Num movimento inesperado, o comité consultivo de um projeto de pesquisa em geoengenharia da Universidade de Harvard está a recomendar que a equipa suspenda os planos para o seu primeiro voo de balão na Suécia neste verão.
O objetivo daquele voo inicial era avaliar o equipamento e o software do balão propelido na estratosfera. Em lançamentos subsequentes, os investigadores esperam libertar pequenas quantidades de partículas para entender melhor os riscos e o potencial da geoengenharia solar, o conceito controverso de pulverizar sulfatos, carbonato de cálcio ou outros compostos acima da Terra para espalhar a luz solar e diminuir o aquecimento global. Isso marcaria os primeiros experimentos relacionados à geoengenharia conduzidos na estratosfera.
Mas o comité determinou que os investigadores devem adiar até mesmo os testes preliminares do equipamento até que conversem com o público na Suécia. David Keith, cientista climático de Harvard e membro da equipa de pesquisa, disse que respeitará as recomendações.

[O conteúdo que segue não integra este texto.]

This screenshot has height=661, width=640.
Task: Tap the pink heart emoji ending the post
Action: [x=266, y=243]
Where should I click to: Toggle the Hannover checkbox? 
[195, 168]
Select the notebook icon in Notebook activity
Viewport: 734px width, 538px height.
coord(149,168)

A decisão provavelmente empurrará o lançamento para 2022, atrasando ainda mais um projeto inicialmente previsto para começar já em 2018. Também abre a possibilidade de que os voos iniciais ocorram noutro lugar, já que os investigadores selecionaram o centro espacial Esrange em Kiruna, Suécia, em parte porque a Swedish Space Corporation (SSC) poderia acomodar um lançamento este ano.
Além disso, a SSC afirmou em comunicado que decidiu não realizar os voos também, após conversas recentes com especialistas em geoengenharia, o conselho consultivo e outras partes interessadas.

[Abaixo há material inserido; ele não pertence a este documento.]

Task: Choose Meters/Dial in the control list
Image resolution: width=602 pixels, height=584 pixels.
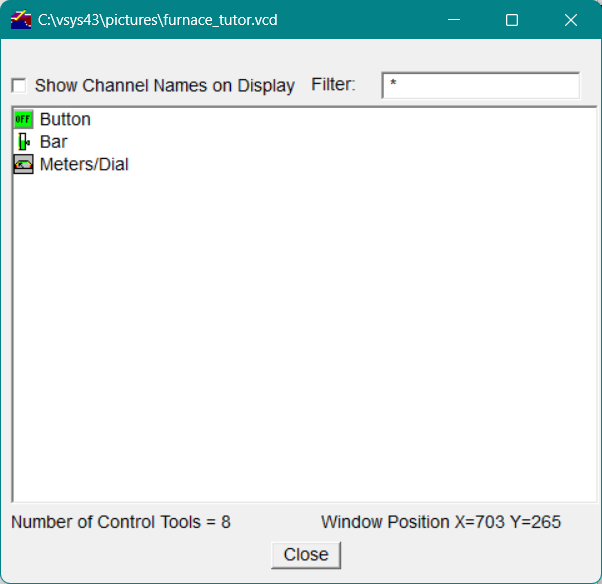Action: (84, 164)
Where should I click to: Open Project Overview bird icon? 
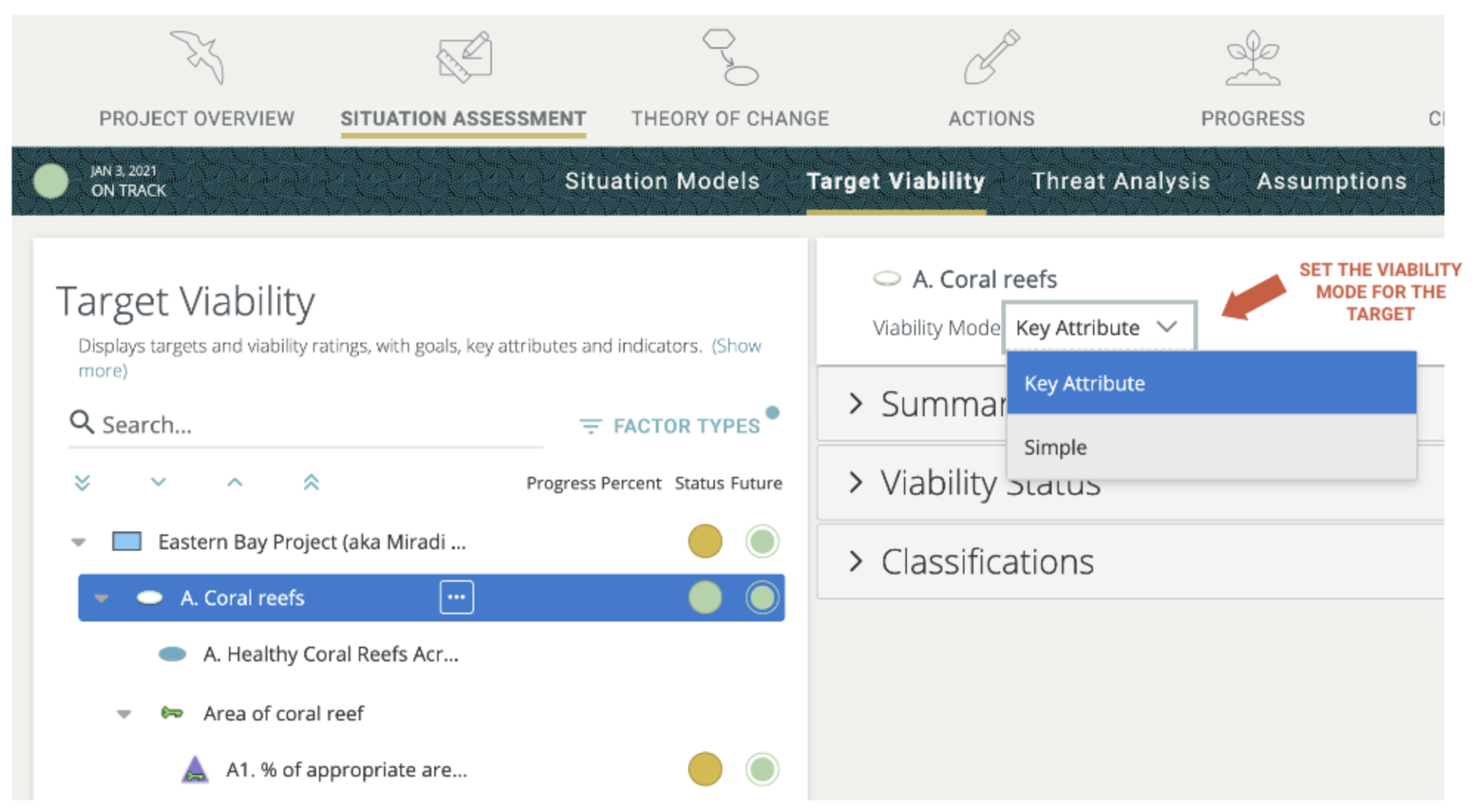197,57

Harvard criou o comité consultivo em 2019 para rever as experiências propostas e garantir que os investigadores tomam as medidas adequadas para limitar os riscos, procurar informações externas e operar de maneira transparente.
Num comunicado, o comité disse que iniciou o processo de trabalhar com especialistas em “engagement” público na Suécia e procurar organizações para promover conversas.

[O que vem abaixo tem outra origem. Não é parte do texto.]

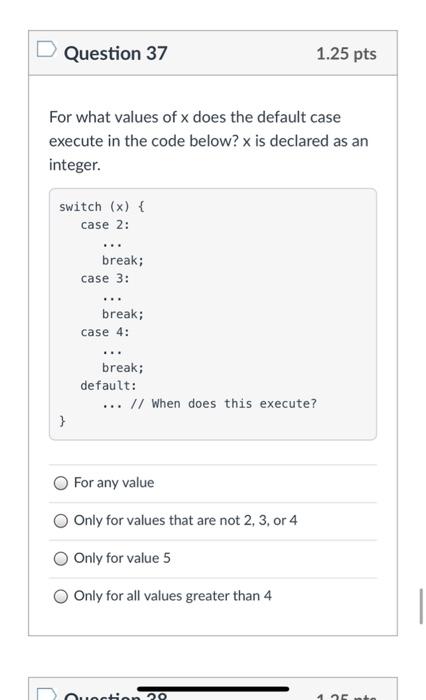The height and width of the screenshot is (700, 426).
Task: Click the "For any value" answer label text
Action: pos(114,483)
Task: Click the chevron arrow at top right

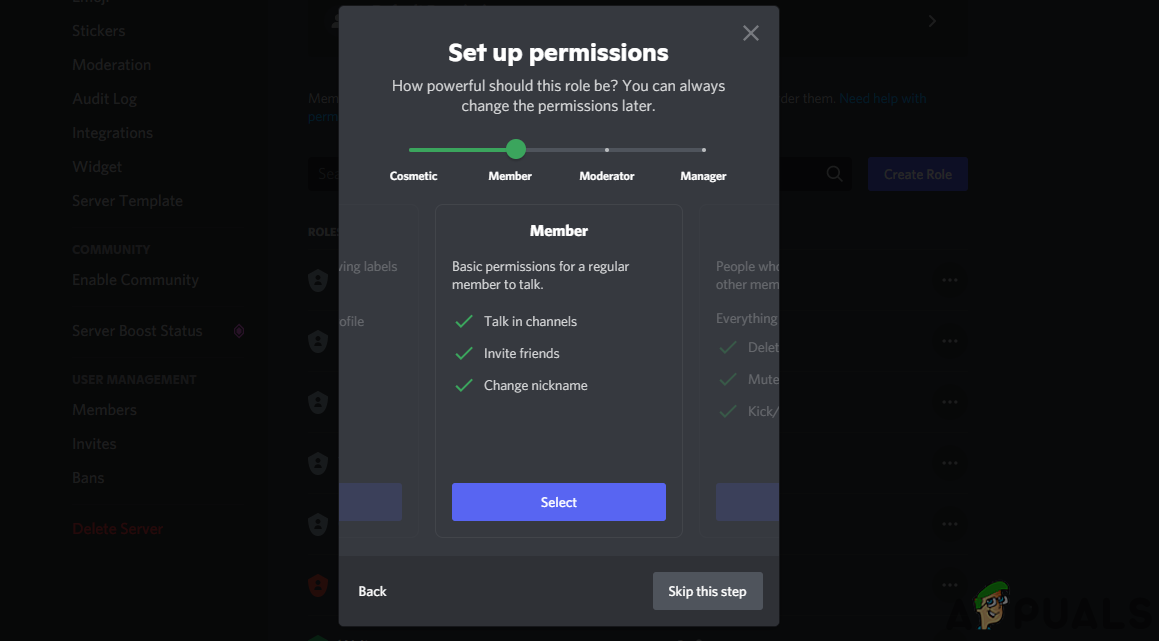Action: coord(932,21)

“Este compromisso ajudaria o comité a entender as perspectivas suecas e indígenas e fazer uma recomendação fundamentada e responsiva sobre os voos de teste de equipamentos na Suécia”, disse o comité. “O envolvimento na Suécia também contribuiria para as deliberações do comité em relação aos voos de liberação de partículas propostos e contribuiria para um crescente corpo de pesquisa e prática sobre governança pública da pesquisa em geociências”.
Frank Keutsch , principal investigador do projeto de pesquisa, disse num comunicado que a equipa: “apoia totalmente a recomendação do comité Consultivo de que todos os voos de teste de equipamento na Suécia devem ser suspensos até que possam dar uma orientação final sobre esses voos com base em “engagement” público na Suécia que inclui amplamente as populações indígenas. A nossa equipa de investigadores pretende ouvir atentamente as recomendações desse processo para fundamentar o avanço do experimento”.
Nas últimas semanas de março, vários grupos ambientais e críticos da geoengenharia pediram aos funcionários do governo sueco e aos diretores da SSC que suspendessem o projeto.
A geoengenharia solar é uma tecnologia com potencial para consequências extremas e se destaca como perigosa, imprevisível e incontrolável”, diz uma carta emitida pelo Greenpeace Suécia, Biofuelwatch e outras organizações. “Não há justificativa para testar e experimentar tecnologias que parecem perigosas demais para serem usadas”.
O Conselho Sámi, que promove os direitos e interesses do povo indígena Sámi na Suécia e regiões vizinhas, também pediu ao comité e à Corporação Espacial Sueca para cancelar os voos, afirmando que “ameaçam a reputação e a credibilidade da liderança climatológica que a Suécia deseja e deve buscar como única forma de lidar efetivamente com a crise climática: medidas poderosas para uma transição rápida e justa para sociedades de emissão zero, energia 100% renovável e fechamento da indústria de combustíveis fósseis”.
Em fevereiro, a MIT Technology Review americana publicou uma reportagem explorando o que os investigadores de Harvard esperam aprender com os experimentos.
“A minha opinião é, na verdade, de que espero seriamente nunca chegarmos a uma situação em que isso realmente precise ser feito, porque ainda acho que é uma ideia muito assustadora e algo vai dar errado”, disse Keutsch.
“Mas, ao mesmo tempo, penso que entender melhor quais podem ser os riscos é muito importante”, acrescentou. “E creio que para a pesquisa direta que mais me interessa, devemos saber se há um tipo de material que pode reduzir significativamente os riscos [das mudanças climáticas]”.